Por Rodrigo Breunig
Jornalista e tradutor, autor de “A Última Noite das Bicicletas” (2021)
Nos anos 1980 da minha infância, sozinho em casa com meu irmão, eu tinha um pânico de que meus pais não voltariam vivos. Eles iam sofrer algum acidente. Eu tentava respirar: as coisas que acontecem são aquelas que a gente não prevê. Nos anos 1990 da minha adolescência, entre o Natal de 1989 e o Dia das Crianças do ano 2000, em quatro acidentes de carro, morreram minha vó Ingeborg, meu tio Paulo, minha prima Aline, meu tio Elguido e o meu melhor amigo, um guri constantemente sorridente chamado Gustavo.
No verão de 1990, passei a ter um sonho recorrente: vou caminhando na beira do mar com meus pais e meus irmãos; de repente, na distância, vejo minha vó Ingeborg e meu tio Paulo. Eu dizia no sonho: “Pai, são eles!”. “Não são eles”, meu pai dizia no sonho, “são só pessoas parecidas com eles”. Esse sonho me visitou até o inverno e nunca mais voltou.

——————————

Tarefa 1 ▸
Retorne sem alterações a parte do relato sobre as mortes na família que começa em "Por Rodrigo Breunig" e segue até "sorridente chamado Gustavo.".
Tarefa 2 ▸
Resuma o relato sobre as mortes na família em duas frases.
Tarefa 3 ▸
Escreva o que vem a seguir no relato sobre as mortes na família, começando após a última frase apresentada.

Informações fornecidas ▸
——————————

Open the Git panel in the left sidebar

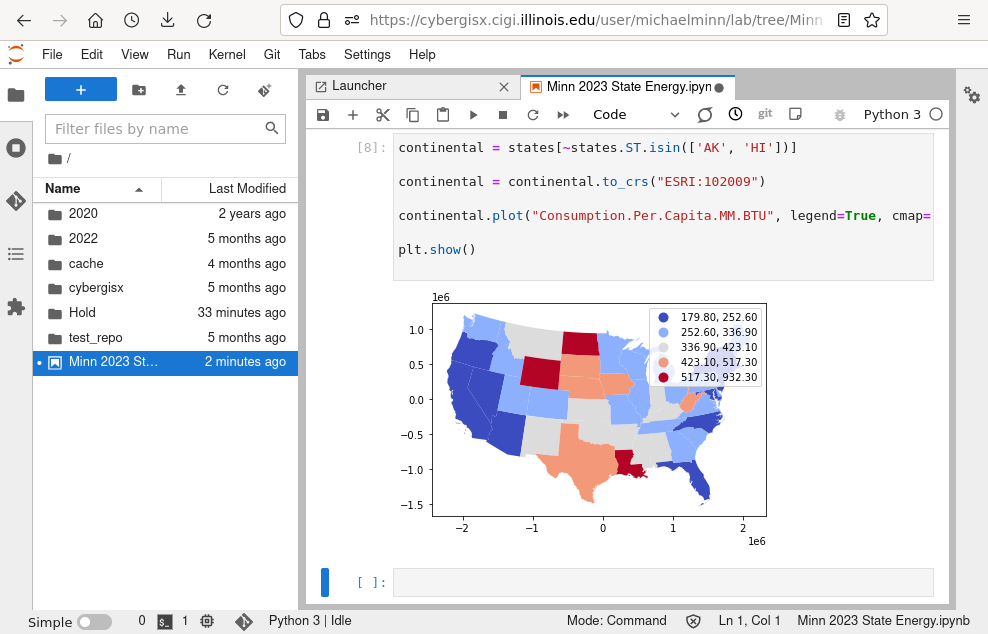[x=16, y=201]
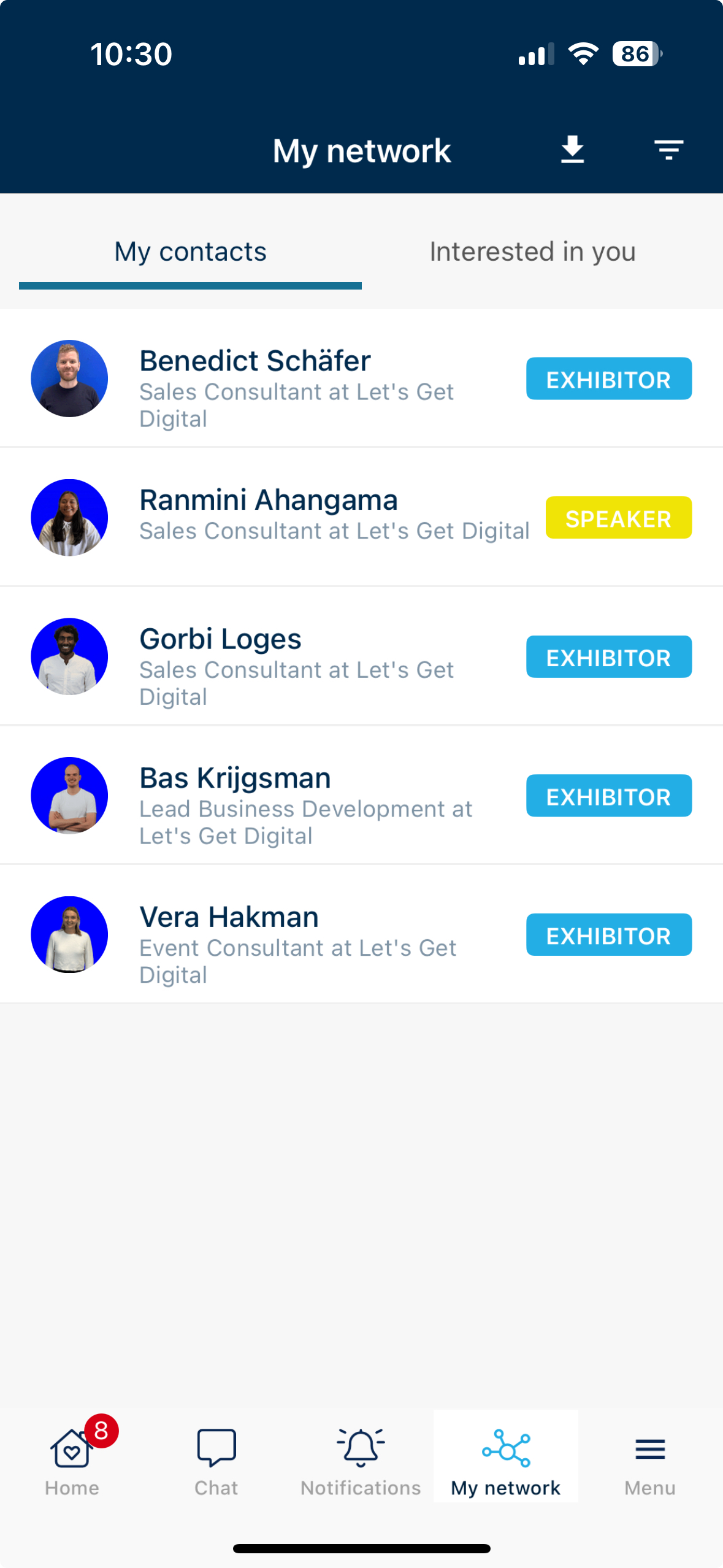
Task: Open the filter icon in header
Action: click(x=668, y=150)
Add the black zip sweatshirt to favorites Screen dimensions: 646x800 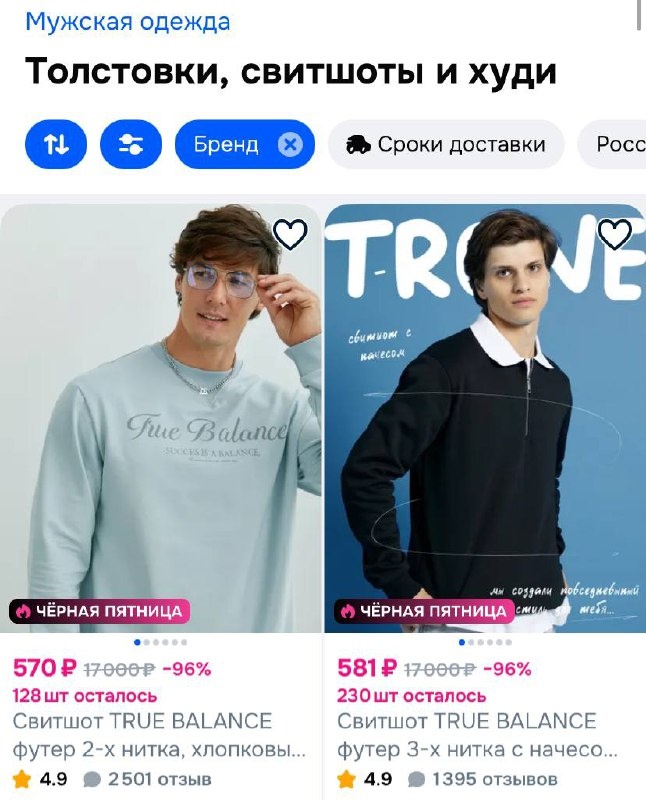tap(615, 234)
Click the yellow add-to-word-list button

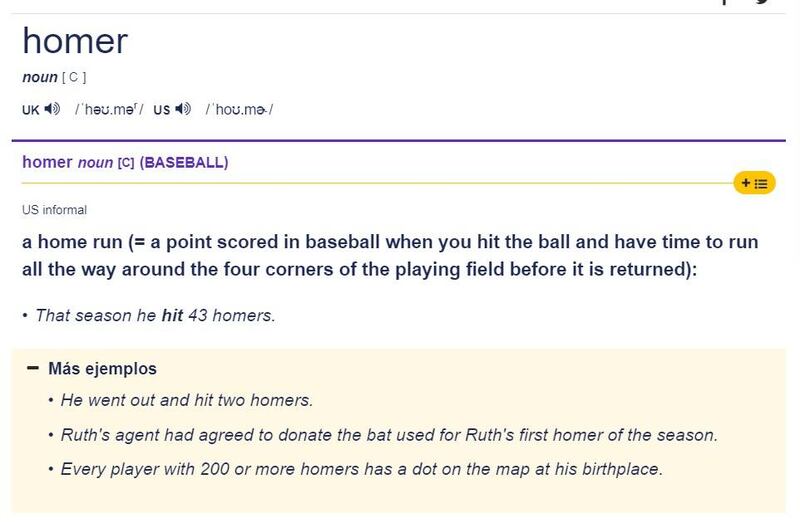[754, 183]
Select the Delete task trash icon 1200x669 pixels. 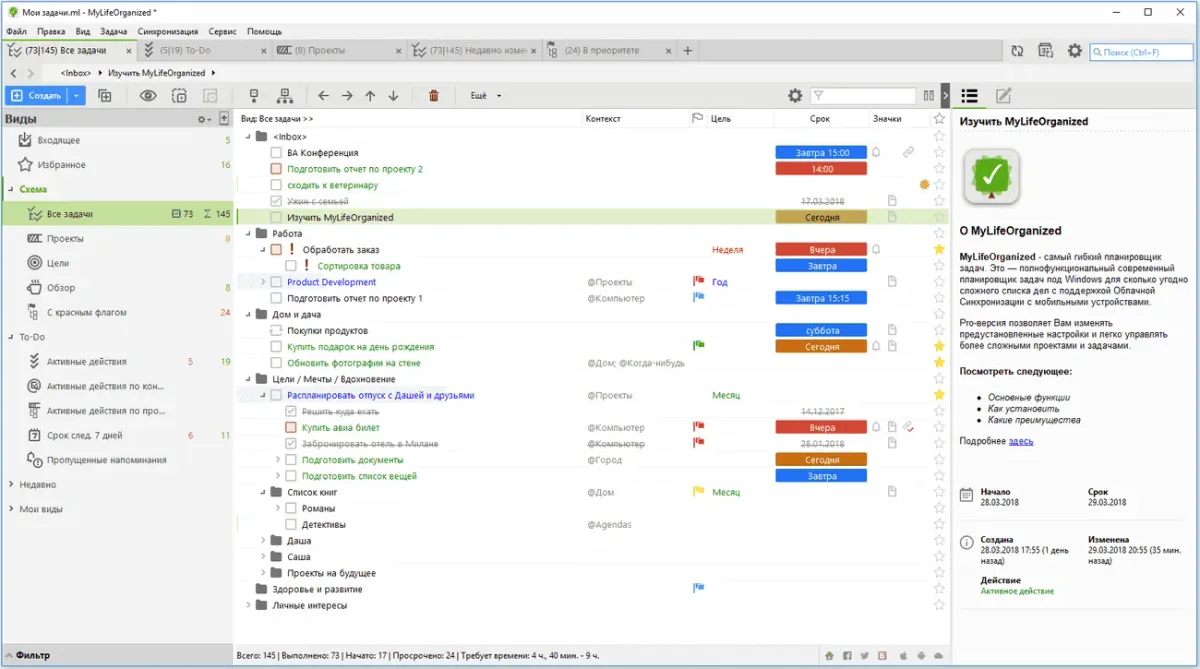(433, 95)
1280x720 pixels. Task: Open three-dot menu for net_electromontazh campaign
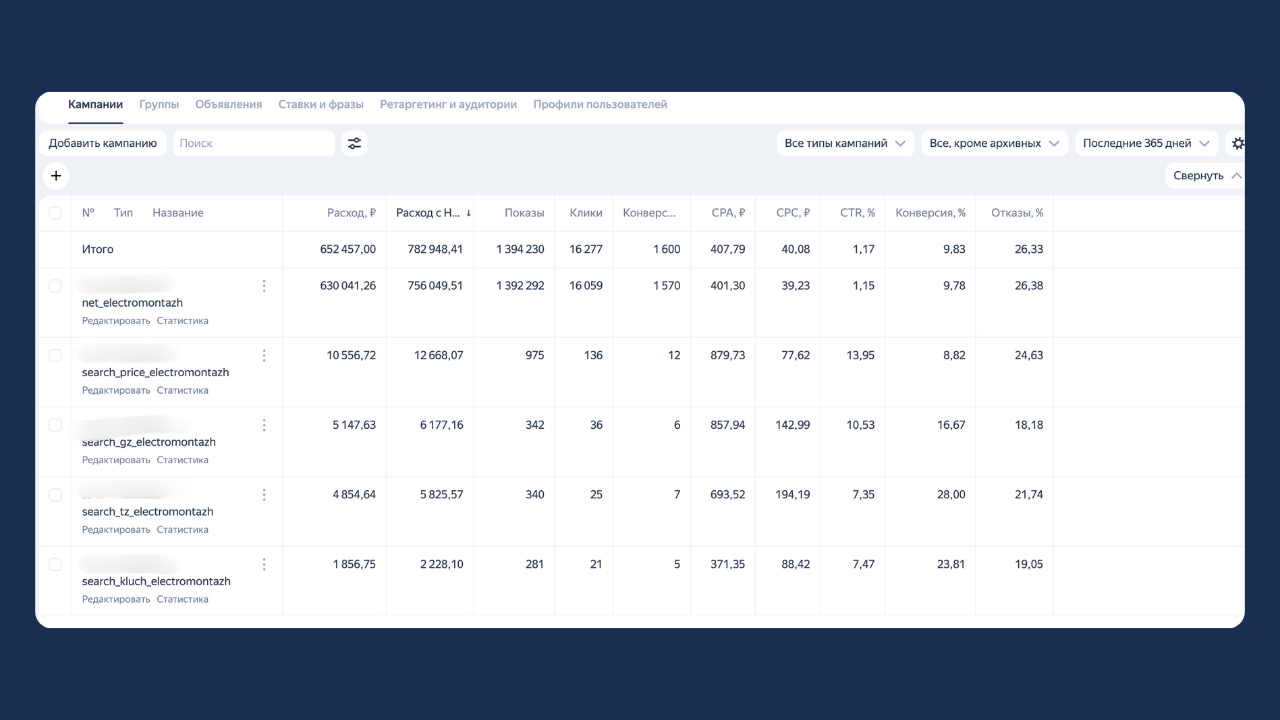coord(264,286)
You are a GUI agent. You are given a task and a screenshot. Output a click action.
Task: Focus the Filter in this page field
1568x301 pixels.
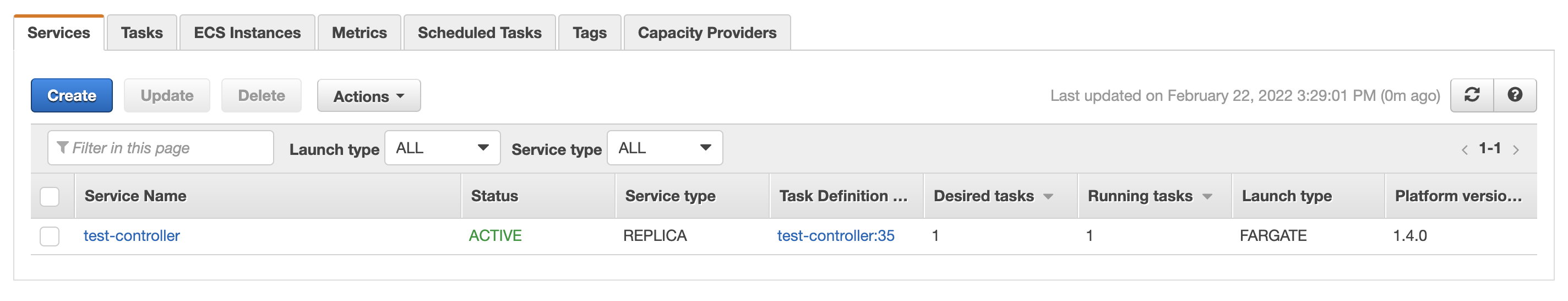[161, 147]
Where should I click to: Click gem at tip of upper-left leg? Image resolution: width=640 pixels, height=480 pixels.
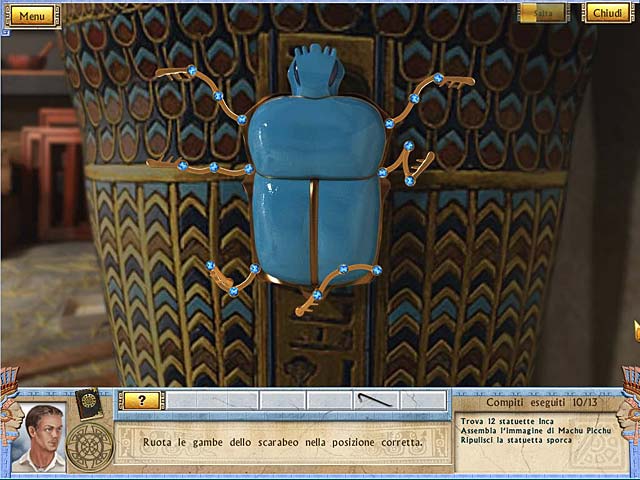click(191, 70)
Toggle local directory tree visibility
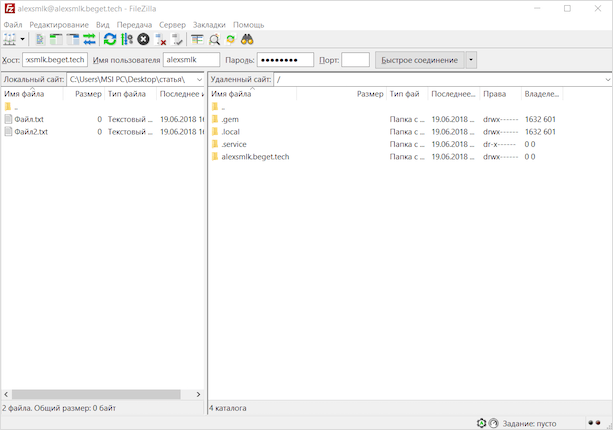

——————————

Sua resposta 1 ▸
Por Rodrigo Breunig
Jornalista e tradutor, autor de “A Última Noite das Bicicletas” (2021)
Nos anos 1980 da minha infância, sozinho em casa com meu irmão, eu tinha um pânico de que meus pais não voltariam vivos. Eles iam sofrer algum acidente. Eu tentava respirar: as coisas que acontecem são aquelas que a gente não prevê. Nos anos 1990 da minha adolescência, entre o Natal de 1989 e o Dia das Crianças do ano 2000, em quatro acidentes de carro, morreram minha vó Ingeborg, meu tio Paulo, minha prima Aline, meu tio Elguido e o meu melhor amigo, um guri constantemente sorridente chamado Gustavo.

Sua resposta 2 ▸
Rodrigo Breunig relata que, nos anos 1980, sentia pânico de que os pais não voltassem vivos e que, entre o Natal de 1989 e o Dia das Crianças de 2000, quatro acidentes de carro mataram a avó Ingeborg, os tios Paulo e Elguido, a prima Aline e o melhor amigo, Gustavo. No verão de 1990 surgiu um sonho recorrente em que, à beira do mar, ele via a avó e o tio Paulo e o pai dizia serem apenas pessoas parecidas com eles, sonho que durou até o inverno e nunca mais voltou.

Sua resposta 3 ▸
Com o Gustavo eu sonho até hoje. Às vezes uma vez por mês. Às vezes uma vez por ano. Vou caminhando sozinho numa estrada, vejo meu amigo e digo: “Eu sabia que não era verdade”. Meu amigo conversa comigo. Na nossa adolescência, ele era o único à minha volta que adorava ler. No verão de 1992 ele sorriu e me perguntou: “Literatura, pra ti, é o quê?”. “Não sei”, eu disse, “é fazer o que os nossos autores favoritos fazem”. “Mas como fazer o que eles fazem?” “Não sei”, eu disse.
No outono de 2017, sem conseguir trabalho e prestes a ter uma filha, comentei com um amigo da vida adulta que eu estava tentando escrever um romance. Eu queria contar uma história da grande amizade entre um adolescente bastante deprimido que perdia pessoas queridas em desastres de carro e um adolescente absurdamente feliz da vida, constantemente sorridente.
Lá pelas tantas o guri deprimido diria: “Se eu puder contemplar o rosto do atropelador dos meus pais bem de perto, o anjo da morte não baterá na minha porta nunca mais”. O guri deprimido se chamaria Lucas (porque liguei a TV e o primeiro nome que ouvi foi Lucas). O guri sorridente se chamaria Pablo (porque liguei a TV de novo e o primeiro nome que ouvi foi Pablo). “Na tua situação”, disse o amigo da vida adulta, “tentar escrever um romance é a pior coisa que tu poderia fazer”. Ele tinha razão, claro. Mas foi a melhor pior coisa que eu já fiz.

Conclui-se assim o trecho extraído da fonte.